Klar, Kinder sind eigenständige Persönlichkeiten und erleben die Welt auf ihre Weise. Nichtsdestotrotz übernehmen sie viel von ihren Eltern und erfahren das Leben zu einem grossen Teil durch die Augen von Papi und Mami. Wenn die Eltern also dauernd gehetzt sind und wenig Zeit haben, übernehmen die Kinder diese Verhaltensweise. Und: Durch die fehlende Aufmerksamkeit wird dem Kind vermittelt, dass es nicht so wichtig sei.

Wie geht man also mit dem Umstand um, dass heutzutage Zeit fehlt? Eine ideale Lösung gibt es wohl kaum. Mal ehrlich, in diesem Sinne bräuchte es einen Systemwechsel, der es Eltern mit Kindern zumindest bis zum vierten Lebensjahr erlaubt, mehr verfügbare, entspannte Zeit für sie zu haben. Solange dies nicht der Fall ist, greifen wir auf die Lösung Quality Time.

Wie könnte «hochwertige Zeit» im Schweizer Alltag aussehen?

Hochwertig ist jede Zeit und Situation, in der das Kind sich gesehen und anerkannt fühlt.

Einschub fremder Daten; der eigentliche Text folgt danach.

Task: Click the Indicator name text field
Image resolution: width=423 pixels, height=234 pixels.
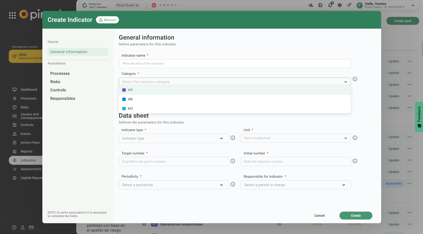Action: [235, 64]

Wenn man also als Vater oder Mutter viel erledigen muss, haben die Kinder meist schon sehr Freude, wenn man sie einspannt.

Der Einkauf oder das Aufräumen kann ja auch zu einem gemeinsamen Event werden, in dem man Spiel und Spass einbaut. Etwa beim Aufräumen: Wo liegt die dreckige gelbe Socke, die in den Waschkorb gehört? Wer sie findet, erhält einen Punkt. Oder wo im Supermarkt stecken die Tomaten? Wo die Äpfel? Wäsche aufhängen zu Gesang wird auch lustiger.

Wichtig sind allerdings auch die Momente, in denen nur das Zusammensein Priorität hat. Wo also keine Anrufe stören und keine Aufgaben parallel erledigt werden müssen. Aktivitäten und Ausflüge, die eines brauchen: freie Zeit. Etwa an den Wochenenden.

Da kann man den Cervelat einpacken und zu einer Brätli-Stelle gehen, gemeinsam im Wald Feuer machen. Oder eine Tageswanderung unternehmen, ins Museum gehen, gemeinsam etwas fürs Kinderzimmer zusammenbauen oder – jetzt, wo es wärmer wird – ans Wasser gehen. Der Tipp: Lassen Sie hie und da das Handy zu Hause oder stellen Sie es ab – um ganz in die Welt der Familie einzutauchen.